The heroic fight for freedom, the self-sacrifice and endurance of the Korean people as well as the help with which the Chinese volunteers have supported this fight, has become a source of strength to the progressive movement of the entire world. This fight is, in every respect, an indication of the changed relation of forces, an indication of the fact that the strength of American imperialism was far from being as great as American propaganda has implied. It has proved that, in spite of the fact that the U.S.A., in the last seven months, has thrown in three-quarters of its mobilised war strength and part of the armed forces of its satellites, which have also been sent to Korea, they have suffered many defeats, notwithstanding their material superiority.

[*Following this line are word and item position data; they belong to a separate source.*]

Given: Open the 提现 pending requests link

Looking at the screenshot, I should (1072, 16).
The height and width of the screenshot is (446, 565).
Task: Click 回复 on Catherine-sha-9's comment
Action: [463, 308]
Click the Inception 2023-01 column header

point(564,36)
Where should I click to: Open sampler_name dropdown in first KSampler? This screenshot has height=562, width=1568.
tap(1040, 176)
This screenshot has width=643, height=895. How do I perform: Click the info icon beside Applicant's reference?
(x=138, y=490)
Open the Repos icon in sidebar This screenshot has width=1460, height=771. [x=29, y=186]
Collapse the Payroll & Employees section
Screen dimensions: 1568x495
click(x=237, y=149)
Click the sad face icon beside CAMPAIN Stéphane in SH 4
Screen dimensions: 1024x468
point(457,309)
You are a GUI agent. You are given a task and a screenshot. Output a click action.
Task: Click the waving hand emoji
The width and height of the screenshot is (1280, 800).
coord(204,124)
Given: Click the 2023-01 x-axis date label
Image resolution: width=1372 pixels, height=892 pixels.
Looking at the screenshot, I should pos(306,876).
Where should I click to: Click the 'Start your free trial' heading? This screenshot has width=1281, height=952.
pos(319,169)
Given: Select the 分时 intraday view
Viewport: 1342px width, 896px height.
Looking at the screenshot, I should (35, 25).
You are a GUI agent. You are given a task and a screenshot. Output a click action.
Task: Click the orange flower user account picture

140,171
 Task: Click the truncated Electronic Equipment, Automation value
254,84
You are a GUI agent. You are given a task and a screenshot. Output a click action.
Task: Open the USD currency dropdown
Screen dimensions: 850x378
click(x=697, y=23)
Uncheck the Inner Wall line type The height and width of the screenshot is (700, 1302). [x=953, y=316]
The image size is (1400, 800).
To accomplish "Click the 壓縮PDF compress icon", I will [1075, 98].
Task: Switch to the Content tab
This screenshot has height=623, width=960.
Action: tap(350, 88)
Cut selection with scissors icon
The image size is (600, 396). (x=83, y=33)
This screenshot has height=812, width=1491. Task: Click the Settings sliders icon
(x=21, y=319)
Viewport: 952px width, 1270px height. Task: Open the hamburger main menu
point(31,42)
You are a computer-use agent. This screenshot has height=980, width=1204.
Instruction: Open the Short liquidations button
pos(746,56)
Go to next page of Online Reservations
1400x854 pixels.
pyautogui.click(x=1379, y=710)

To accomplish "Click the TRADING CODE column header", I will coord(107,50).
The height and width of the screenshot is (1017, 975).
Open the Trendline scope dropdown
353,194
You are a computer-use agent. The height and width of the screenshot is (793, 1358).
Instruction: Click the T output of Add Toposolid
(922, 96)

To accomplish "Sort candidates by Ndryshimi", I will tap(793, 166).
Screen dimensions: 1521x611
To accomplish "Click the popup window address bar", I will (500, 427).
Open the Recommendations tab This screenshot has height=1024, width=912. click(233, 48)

Comrade Stalin has pointed out that the American and British soldiers consider the war against Korea and China to be unjust, and that amongst them this war is most unpopular. On the other hand, the soldiers of the liberators are fired by conviction, by the belief in the right of their own cause, and this lends such strength and makes them capable of such deeds that the superiority of the Americans in war materials is equalled and surpassed. That is why the Korean people's fight for freedom marks a turning point, and that is why it is a sign of a new era, of the changed relationship between forces; and that is why this struggle for freedom is regarded as theirs by every believer in peace and progress all over the world, by every oppressed or semi-colonial people.
This fact has been recognised by the Hungarian working people also. That is why from the first day of the American aggression they have turned their sympathy towards the Korean heroes fighting for their freedom. That is why they have expressed in all possible ways that their feelings are on the side of the Korean working people and against the blood-ridden imperialist barbarians. They are certain that the struggle of the Korean Party of Labour and Comrade Kim Ir Sen is a just one and shall be victorious.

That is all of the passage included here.